Quand rien ne va plus, difficile pour les marques de s'afficher tout sourire dans leurs communications. L'époque est à la mélancolie, à la nostalgie. Il est temps de changer ça en réinventant nos récits.

Une tendance émerge dans la publicité. Alors que leurs situations personnelles et collectives se détériorent, les consommateurs se renferment. Les marques ont besoin de maintenir le contact, mais elles ne peuvent plus construire la confiance à coup de paillettes et de promesses fardées. Pour rester authentiques, elles colorent désormais leurs communications d‘une compassion nostalgique.

Depuis quelques mois, une tendance graphique a émergé dans les créations publicitaires mondiales : un print, avec une photographie aux couleurs désaturées de la vie banale et quotidienne. Elle nous vient du Royaume-Uni, des États-Unis, d’Espagne ou de Scandinavie, pour des marques comme Ikea, Unicef, Burger King ou Stella Artois. Mais alors pourquoi, au même moment, émergent partout dans le monde (occidental tout du moins) des visuels très similaires pour communiquer sur des sujets et des marques très différents ?

Dans ces prints, le produit vendu est absent, relégué, ou dégradé. Les sujets sont plutôt négatifs, mélancoliques : télé éteinte, verre volé, client trompé, tasse brisée, personne en dépression ou en plein doute. Le mouvement est restreint, certains sujets tendent même vers la contemplation. Le ton sépia donne aussi un côté particulièrement nostalgique. Si les productions convergent, c’est que les stratégies aussi. Au cœur du sujet : la nouvelle représentation de l’authenticité.

Une authenticité renouvelée

Il y a encore cinq à dix ans, c’était l’époque des budgets en hausse, avec des résultats exceptionnels au pic de 2019. L’économie allait très bien. On parlait au planning stratégique, comme on en a toujours parlé, d’authenticité. Elle se conjuguait avec le naturel, 50 teintes de vert et le papier craft, mais aussi (surtout ?) avec une recherche d’expériences carte postale, celles qui inondent encore nos murs Instagram et qui poussent parfois à une « disneylandisation » de nos sociétés. 
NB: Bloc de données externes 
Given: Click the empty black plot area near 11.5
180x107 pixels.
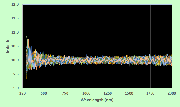Looking at the screenshot, I should click(x=97, y=18).
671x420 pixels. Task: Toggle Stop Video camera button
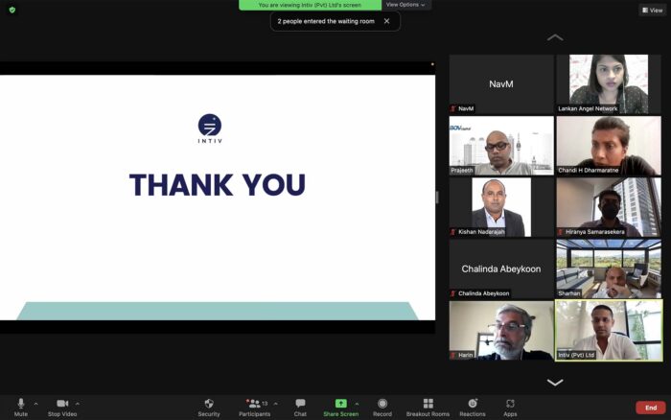pos(62,407)
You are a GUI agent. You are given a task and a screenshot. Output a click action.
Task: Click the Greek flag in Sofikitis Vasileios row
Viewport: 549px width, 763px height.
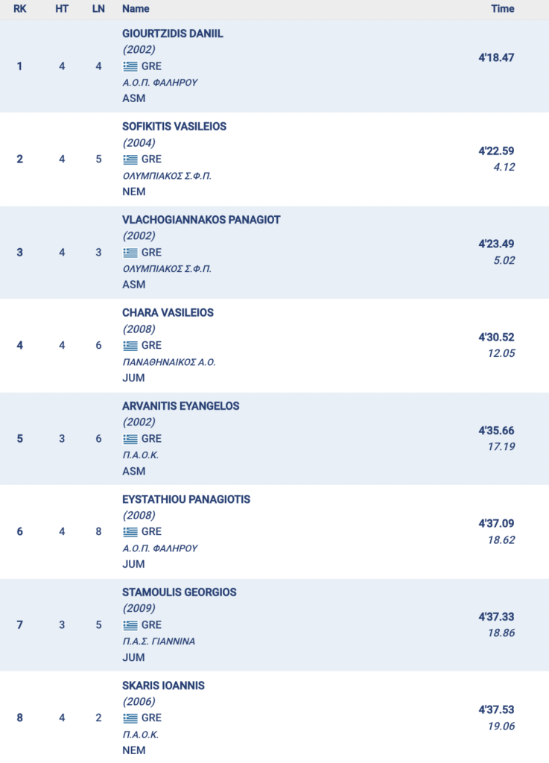130,159
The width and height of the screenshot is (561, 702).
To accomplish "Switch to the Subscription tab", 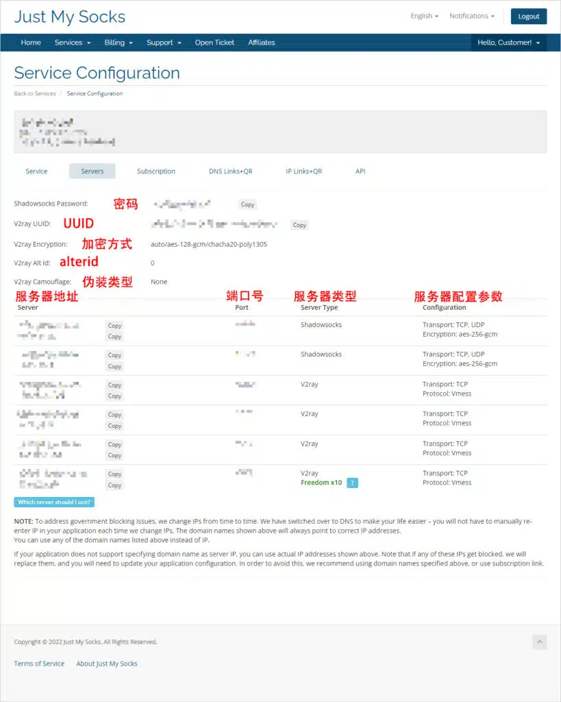I will click(156, 171).
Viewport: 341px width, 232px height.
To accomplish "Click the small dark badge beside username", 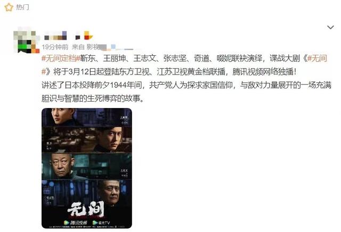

Aujourd’hui, l’économie a bien changé. La géopolitique aussi. Et la crise climatique est de plus en plus tangible. Rien ne va plus, et il devient de plus en plus compliqué pour les marques de s’afficher tout sourire. On n’y croit plus. Or tout est question de confiance entre les marques et leur cible, et sans confiance, pas de business. Alors il se passe deux choses. D’abord, on agit. Concrètement. Dans le core-business, comme Intermarché, qui dénonce et bloque les industriels agroalimentaires qui augmentent leurs marges dans l’ombre de l’inflation. Mais aussi avec des démarches parallèles au business, comme Heetch, qui se mobilise contre la mauvaise représentation des banlieues, ou qui forme ses chauffeurs à l’écoute active en réaction à la hausse des états dépressifs chez les jeunes.

Une communication adaptée

Ensuite, on adapte sa communication. Pour rester relatable, en connivence, on intègre la galère quotidienne. On désature les images, on parle d’expériences peu glorieuses. Car c’est devenu ça l’authenticité : être honnête sur ses failles. Rien ni personne n’est parfait, et ceux qui se targuent de l’être sont des imposteurs. Alors on parle de ses faiblesses et de ses tracas, comme Taylor Swift dans son dernier album. Une tendance à recouper avec le succès des comptes de psychologues et thérapeutes en tout genre et à la légitimité variable qui cartonnent sur Instagram et TikTok. Et à mettre face à la tendance complètement inversée du FOOH, où les marques profitent de l’IA générative pour créer des images de faux dispositifs extérieurs aussi fous et colorés qu’ils sont inexistants.

La publicité est décrite comme le reflet de notre société, et il est intéressant de voir qu’aujourd’hui authentique rime avec nostalgique. Alors, pour contrer la morosité ambiante, il devient urgent de réécrire nos projets de société, de réinventer nos récits, et d’exprimer des visions fortes et résolument positives ! Sans toutefois tomber dans l’optimisme béat.